Recorded data
:::::

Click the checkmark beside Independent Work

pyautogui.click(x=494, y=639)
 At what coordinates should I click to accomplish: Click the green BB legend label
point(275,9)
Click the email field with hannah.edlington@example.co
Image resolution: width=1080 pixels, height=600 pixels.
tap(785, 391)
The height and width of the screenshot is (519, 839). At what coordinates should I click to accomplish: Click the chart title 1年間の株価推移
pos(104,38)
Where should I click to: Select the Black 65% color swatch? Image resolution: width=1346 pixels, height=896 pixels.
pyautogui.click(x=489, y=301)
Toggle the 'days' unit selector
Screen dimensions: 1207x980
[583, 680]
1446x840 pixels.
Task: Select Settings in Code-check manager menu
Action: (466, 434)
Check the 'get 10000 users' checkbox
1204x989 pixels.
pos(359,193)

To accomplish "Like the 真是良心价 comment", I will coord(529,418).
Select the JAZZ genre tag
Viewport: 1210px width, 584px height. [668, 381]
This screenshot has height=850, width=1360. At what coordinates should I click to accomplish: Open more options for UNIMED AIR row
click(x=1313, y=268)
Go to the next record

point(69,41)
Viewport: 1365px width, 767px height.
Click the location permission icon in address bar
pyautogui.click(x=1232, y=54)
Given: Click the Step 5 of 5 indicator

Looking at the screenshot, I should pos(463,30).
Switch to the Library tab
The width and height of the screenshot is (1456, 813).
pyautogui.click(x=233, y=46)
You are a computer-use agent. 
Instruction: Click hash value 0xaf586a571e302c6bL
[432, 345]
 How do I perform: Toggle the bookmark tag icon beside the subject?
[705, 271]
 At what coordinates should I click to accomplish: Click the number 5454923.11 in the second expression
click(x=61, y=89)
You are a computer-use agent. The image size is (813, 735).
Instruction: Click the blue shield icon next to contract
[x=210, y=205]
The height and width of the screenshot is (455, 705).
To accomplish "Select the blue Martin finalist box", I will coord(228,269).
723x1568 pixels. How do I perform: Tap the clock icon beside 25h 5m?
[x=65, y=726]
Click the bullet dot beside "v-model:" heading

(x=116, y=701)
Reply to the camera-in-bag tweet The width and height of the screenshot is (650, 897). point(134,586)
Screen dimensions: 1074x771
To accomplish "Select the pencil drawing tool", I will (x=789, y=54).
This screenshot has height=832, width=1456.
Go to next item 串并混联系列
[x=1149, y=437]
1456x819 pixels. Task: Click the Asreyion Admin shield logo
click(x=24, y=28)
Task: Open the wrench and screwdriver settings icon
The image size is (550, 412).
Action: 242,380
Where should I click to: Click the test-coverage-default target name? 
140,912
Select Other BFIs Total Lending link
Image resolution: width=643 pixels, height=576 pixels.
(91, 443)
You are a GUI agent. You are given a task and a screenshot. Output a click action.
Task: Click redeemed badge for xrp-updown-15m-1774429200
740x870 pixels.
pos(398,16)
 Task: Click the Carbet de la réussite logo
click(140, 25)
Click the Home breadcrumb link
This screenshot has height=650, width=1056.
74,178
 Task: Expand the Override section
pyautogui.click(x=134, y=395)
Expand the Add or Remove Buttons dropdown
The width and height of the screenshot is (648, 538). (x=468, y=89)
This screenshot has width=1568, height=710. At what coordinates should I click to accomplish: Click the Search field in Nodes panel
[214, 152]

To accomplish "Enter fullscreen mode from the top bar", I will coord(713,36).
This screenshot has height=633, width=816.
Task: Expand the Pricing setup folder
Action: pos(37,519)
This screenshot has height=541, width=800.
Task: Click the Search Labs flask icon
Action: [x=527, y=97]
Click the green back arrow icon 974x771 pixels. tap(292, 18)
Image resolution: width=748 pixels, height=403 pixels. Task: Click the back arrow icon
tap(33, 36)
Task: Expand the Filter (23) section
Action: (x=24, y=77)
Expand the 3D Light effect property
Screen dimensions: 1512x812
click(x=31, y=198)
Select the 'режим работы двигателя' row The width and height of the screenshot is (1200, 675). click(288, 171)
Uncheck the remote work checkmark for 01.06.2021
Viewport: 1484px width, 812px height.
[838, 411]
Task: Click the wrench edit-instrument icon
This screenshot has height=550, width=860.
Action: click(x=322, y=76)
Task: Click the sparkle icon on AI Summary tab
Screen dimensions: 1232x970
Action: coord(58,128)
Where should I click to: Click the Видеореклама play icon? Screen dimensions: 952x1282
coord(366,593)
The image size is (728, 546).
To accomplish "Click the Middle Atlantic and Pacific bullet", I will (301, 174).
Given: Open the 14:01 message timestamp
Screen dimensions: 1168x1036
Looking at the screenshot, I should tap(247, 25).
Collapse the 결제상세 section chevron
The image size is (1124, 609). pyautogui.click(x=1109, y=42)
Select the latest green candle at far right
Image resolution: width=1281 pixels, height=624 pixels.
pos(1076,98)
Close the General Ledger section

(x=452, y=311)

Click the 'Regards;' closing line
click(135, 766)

:::::

**ASSIGNMENT**
Give the number of lines in the records above that contain "agent", with no other words.

**YOUR RESPONSE**
3